- Non-cyclical stocks are those that stay relatively uniform, regardless of how well the economy is performing
- Everyday staple products, such as toiletries, utilities, food and pharmaceuticals are considered non-cyclical
- They are the last products people will eliminate from their budget when the company hits a recession
- Integrating a combination of cyclical and non-cyclical stocks into your portfolio is a good strategy to protect your investments from volatility
Investing in non-cyclical stocks
It’s important to note that non-cyclical stocks will underperform the market when it’s booming and outperform the market when the economy is in a recession. That’s why it’s recommended to integrate a combination of cyclical and non-cyclical stocks into your portfolio. That way, you will gain some of the upside when the economy is booming, but you will also be protected when the economy is in a recession. For example, consumer staples companies thrived during the early stages of the Covid-19 pandemic when people needed to stock up on essentials and didn’t have the freedom to dine out and leisure.

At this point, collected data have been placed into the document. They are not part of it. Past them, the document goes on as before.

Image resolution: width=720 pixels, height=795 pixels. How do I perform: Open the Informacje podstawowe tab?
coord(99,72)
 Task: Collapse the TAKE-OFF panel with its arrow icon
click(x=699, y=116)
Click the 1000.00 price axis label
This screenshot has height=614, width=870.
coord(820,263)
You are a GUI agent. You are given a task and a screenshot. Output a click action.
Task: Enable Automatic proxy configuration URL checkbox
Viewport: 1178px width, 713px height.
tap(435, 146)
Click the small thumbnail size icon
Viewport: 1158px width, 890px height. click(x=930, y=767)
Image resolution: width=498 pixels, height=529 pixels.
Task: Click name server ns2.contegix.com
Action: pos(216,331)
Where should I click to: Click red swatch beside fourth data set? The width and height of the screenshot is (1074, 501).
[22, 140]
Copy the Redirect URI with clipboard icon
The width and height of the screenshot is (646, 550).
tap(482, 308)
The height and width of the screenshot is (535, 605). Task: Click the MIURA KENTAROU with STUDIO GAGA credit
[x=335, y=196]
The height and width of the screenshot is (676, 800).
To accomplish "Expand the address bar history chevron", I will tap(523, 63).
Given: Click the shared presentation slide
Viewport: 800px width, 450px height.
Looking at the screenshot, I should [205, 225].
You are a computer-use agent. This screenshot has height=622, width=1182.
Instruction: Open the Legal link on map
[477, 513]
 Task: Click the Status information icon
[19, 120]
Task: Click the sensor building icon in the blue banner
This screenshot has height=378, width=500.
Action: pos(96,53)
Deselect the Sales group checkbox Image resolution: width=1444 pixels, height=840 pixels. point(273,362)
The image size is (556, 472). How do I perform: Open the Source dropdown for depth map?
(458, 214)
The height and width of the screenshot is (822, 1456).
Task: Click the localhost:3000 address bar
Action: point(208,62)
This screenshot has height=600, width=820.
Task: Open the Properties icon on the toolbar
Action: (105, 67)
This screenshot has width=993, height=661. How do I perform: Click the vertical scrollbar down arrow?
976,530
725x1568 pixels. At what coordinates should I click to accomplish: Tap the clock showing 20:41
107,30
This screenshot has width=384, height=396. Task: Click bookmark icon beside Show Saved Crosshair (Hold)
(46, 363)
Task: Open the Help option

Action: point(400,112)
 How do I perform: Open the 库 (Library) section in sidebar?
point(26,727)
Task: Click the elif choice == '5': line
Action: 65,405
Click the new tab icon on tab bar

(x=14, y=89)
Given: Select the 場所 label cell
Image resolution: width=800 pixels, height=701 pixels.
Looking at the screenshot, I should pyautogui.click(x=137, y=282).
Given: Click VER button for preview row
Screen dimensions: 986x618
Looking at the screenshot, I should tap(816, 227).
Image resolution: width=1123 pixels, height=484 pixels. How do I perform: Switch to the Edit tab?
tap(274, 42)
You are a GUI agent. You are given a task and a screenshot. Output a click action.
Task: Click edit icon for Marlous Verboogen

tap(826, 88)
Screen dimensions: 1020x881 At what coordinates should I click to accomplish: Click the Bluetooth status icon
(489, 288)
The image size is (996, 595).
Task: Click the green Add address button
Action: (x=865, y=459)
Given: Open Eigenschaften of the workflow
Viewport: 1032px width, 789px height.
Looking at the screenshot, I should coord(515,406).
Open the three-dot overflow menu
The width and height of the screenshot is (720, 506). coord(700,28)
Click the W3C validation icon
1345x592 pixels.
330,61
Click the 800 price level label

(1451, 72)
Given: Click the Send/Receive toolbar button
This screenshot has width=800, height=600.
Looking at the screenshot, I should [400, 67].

What types of stocks are non-cyclicals?
Food: People still need to eat, regardless of whether the economy is doing well or not.
Petrol: Driving is a vital mode of transport for people, even if the economy is underperforming.
Pharmaceuticals: There is a demand for pharmaceuticals regardless of whether the economy is on an upwards or downwards trend.
Utilities: People need power and heat for their homes in order to keep themselves and their families warm.
Toiletries: Toilet paper, cleaning products, toothpaste and shampoo – these are goods we need everyday!
Companies with non-cyclical stocks
Want to know what sort of companies hold non-cyclical stocks? Here’s some examples for you:
- Coca-Cola Company
If you wish to invest in non-cyclical stocks but don’t know which stock to go for, a safer option is to invest in an exchange-traded fund (ETF), such as the Vanguard Consumer Staples ETF.